Утром Нейрат сидел в своем кресле с сильно покрасневшим лицом и безжизненными глазами, он выглядел сломленным и беспомощным. В сидячем положении ему легче дышать. Несколько часов спустя над его кроватью установили кислородную палатку. За ним ухаживает миловидная британская медсестра. «Он очень, очень болен», — сказала она Пизу. Британский директор спросил Нейрата, нужно ли известить его семью телеграммой и вызвать ли капеллана. Нейрат сказал «да».
6 сентября 1954 года. Позавчера жена и дочь Нейрата навестили его в лазарете. Судя по рассказам охранников, которым можно верить, обстановка была унизительной. Они встретились в присутствии восьми человек — один американец, трое русских, француз и полковник Катхилл от тюремной администрации; британский военный врач и медсестра наблюдали за состоянием больного. Посетительницам не разрешили взять старика за руку; их усадили на стулья в ногах кровати, а медсестра то и дело измеряла ему пульс. Когда он почувствовал себя плохо, она сделала ему укол. Через установленные тридцать минут их выпроводили из палаты. Даже перед уходом посетителям не позволили пожать руку пациенту.
В течение двух дней после свидания Нейрат лежал под Кислородной палаткой, а два британских врача по очереди наблюдали за ним. Сегодня он вернулся в камеру.

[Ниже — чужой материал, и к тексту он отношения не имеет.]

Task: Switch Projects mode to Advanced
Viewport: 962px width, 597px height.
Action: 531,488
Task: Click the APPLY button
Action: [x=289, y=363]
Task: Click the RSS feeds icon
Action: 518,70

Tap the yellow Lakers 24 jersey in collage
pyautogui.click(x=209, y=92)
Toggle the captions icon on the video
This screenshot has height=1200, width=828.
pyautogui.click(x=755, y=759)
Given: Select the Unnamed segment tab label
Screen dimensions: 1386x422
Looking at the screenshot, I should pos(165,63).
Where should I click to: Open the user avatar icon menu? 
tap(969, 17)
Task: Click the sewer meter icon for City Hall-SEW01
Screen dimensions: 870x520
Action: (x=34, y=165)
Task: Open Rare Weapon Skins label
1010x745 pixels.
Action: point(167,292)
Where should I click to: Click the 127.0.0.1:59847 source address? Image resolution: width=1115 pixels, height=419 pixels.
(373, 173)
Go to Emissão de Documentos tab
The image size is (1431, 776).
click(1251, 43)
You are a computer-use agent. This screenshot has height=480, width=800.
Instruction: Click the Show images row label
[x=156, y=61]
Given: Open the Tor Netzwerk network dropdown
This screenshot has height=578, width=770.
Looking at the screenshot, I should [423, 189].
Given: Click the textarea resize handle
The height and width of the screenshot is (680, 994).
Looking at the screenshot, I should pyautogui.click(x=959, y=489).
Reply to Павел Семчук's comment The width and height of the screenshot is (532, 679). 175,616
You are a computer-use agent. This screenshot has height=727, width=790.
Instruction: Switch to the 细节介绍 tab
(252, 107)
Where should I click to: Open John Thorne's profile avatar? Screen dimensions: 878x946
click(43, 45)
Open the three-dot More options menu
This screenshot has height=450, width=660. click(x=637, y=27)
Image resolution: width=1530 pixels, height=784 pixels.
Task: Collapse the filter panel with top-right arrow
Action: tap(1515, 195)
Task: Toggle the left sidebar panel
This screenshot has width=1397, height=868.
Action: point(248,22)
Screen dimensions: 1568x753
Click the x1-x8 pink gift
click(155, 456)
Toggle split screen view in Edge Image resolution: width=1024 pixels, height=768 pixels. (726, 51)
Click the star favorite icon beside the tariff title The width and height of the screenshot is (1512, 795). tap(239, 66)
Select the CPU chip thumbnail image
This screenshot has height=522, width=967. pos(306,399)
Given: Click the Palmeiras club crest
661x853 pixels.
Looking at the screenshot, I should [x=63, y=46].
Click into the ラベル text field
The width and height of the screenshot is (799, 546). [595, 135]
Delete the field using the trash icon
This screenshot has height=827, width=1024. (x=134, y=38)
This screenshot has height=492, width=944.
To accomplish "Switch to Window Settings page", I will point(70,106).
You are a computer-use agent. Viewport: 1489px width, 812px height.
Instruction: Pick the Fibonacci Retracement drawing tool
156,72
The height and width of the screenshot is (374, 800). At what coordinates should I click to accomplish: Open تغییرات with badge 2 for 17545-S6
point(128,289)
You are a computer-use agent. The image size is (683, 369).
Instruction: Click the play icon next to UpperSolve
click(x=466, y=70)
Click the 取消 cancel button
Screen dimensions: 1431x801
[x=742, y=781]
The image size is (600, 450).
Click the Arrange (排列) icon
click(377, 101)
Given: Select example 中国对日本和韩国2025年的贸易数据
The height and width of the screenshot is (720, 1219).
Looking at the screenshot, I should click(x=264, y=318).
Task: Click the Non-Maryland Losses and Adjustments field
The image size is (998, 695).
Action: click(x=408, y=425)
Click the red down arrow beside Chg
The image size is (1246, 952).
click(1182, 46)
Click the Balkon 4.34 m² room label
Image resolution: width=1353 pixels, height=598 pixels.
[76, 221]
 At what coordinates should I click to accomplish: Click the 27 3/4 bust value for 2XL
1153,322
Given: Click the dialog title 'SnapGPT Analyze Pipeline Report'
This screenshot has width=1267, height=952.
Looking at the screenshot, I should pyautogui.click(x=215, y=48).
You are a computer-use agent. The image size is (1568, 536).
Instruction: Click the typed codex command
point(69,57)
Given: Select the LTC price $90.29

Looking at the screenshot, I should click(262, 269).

15 сентября 1954 года. Вчера Функа отвезли в британский военный госпиталь на операцию. Впервые один из нас оказался за пределами тюрьмы. Машину скорой помощи сопровождали четыре британских джипа, набитые военной полицией. Следом на машине ехали четыре директора Шпандау, руководители юридических служб и другие представители четырех держав. Поскольку у каждого была своя машина, колонна растянулась почти на километр, как сказал один из охранников. Многовато суеты вокруг одного больного старика. У дверей госпиталя ждали носилки. Четверо крепких мужчин подхватили носилки и в мгновение ока отнесли его наверх. Не успев оглянуться, Функ оказался в палате.
— Если бы они дали Функу двадцать пфеннигов на трамвай, он бы и сам добрался до госпиталя, — сухо заметил Лонг.